Stated goal
Please put every line of the listing below into a Markdown table with two columns, "Row" for the row number and "Text" for the line, and skip any blank lines. Leave the pictures out of your answer.

Supplied data
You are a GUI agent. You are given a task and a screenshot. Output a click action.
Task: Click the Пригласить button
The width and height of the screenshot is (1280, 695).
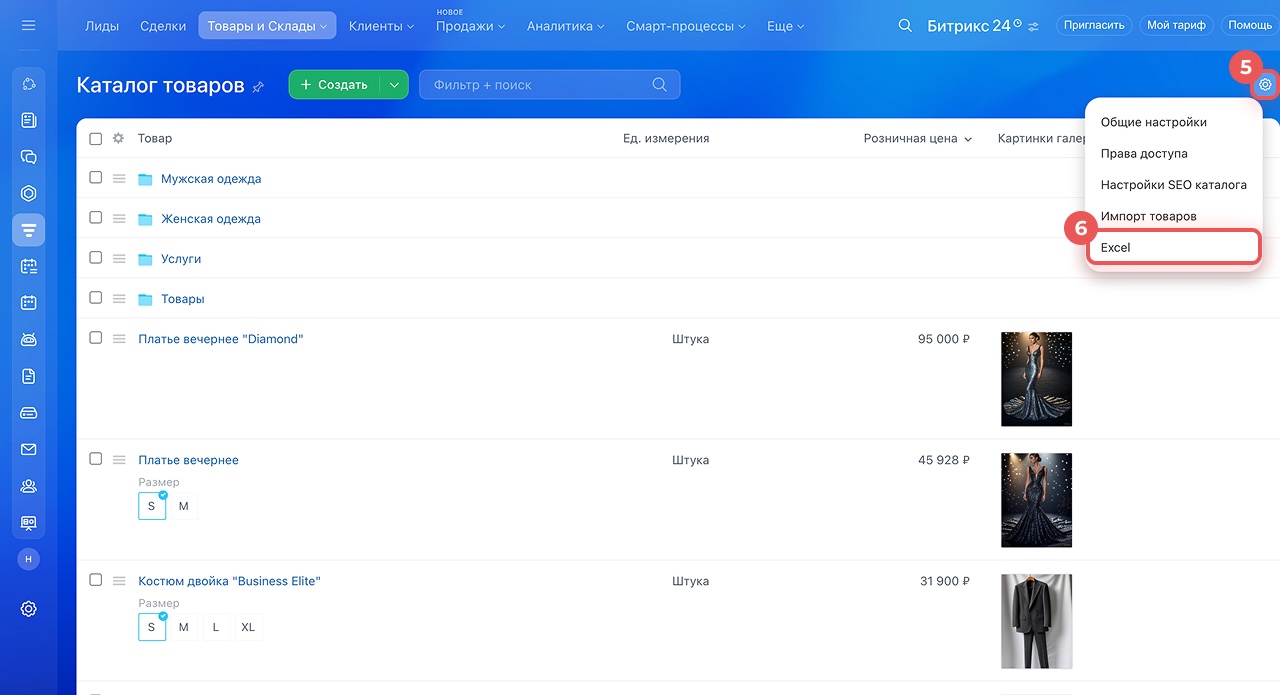coord(1093,25)
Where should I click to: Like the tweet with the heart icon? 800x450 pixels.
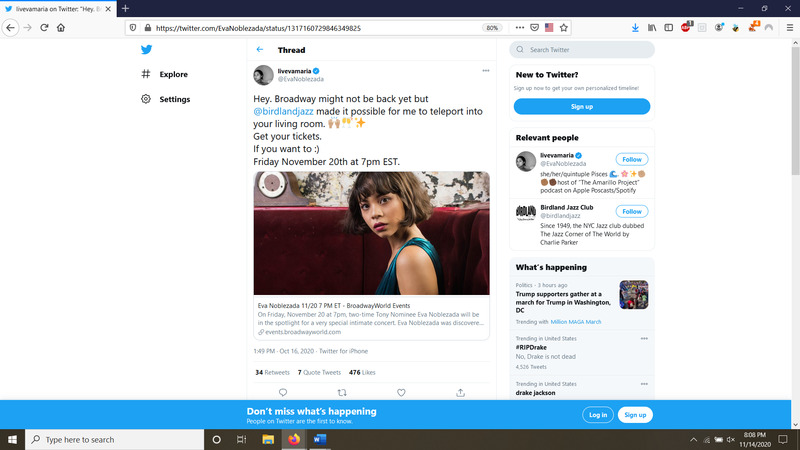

Response
| Row | Text |
|---|---|
| 1 | You are a GUI agent. You are given a task and a screenshot. Output a click action. |
| 2 | Task: Click the Пригласить button |
| 3 | The width and height of the screenshot is (1280, 695). |
| 4 | coord(1093,25) |
| 5 | Where should I click to: Like the tweet with the heart icon? 800x450 pixels. |